How to complete this task:
Beginning at the line that includes "The width and height of the screenshot is (1366, 599)." in the entries below, print each line exactly as it appears, through the last one.
***** Provided entries
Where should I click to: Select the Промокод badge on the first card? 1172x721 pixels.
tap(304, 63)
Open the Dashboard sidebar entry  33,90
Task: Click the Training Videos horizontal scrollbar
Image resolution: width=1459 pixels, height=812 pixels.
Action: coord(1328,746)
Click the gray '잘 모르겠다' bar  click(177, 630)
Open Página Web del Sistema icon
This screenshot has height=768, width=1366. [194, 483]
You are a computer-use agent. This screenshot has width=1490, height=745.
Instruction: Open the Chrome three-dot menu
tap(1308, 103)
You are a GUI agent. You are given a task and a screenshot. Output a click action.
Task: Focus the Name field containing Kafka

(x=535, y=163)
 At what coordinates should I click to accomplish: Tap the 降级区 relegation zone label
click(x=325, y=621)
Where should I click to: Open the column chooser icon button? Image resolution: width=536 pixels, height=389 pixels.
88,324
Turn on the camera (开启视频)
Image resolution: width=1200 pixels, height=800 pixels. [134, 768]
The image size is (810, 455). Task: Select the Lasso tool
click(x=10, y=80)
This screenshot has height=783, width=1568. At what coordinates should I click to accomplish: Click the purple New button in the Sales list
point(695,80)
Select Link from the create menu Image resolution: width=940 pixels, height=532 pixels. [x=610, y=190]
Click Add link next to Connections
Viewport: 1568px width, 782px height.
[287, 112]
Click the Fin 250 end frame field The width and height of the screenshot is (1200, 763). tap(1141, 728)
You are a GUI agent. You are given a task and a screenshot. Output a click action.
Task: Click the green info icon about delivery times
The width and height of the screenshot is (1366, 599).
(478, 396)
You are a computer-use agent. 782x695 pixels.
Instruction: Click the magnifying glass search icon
**********
Response below:
The width and height of the screenshot is (1366, 599).
(478, 396)
You are a computer-use agent. 782x695 pixels.
Instruction: Click the magnifying glass search icon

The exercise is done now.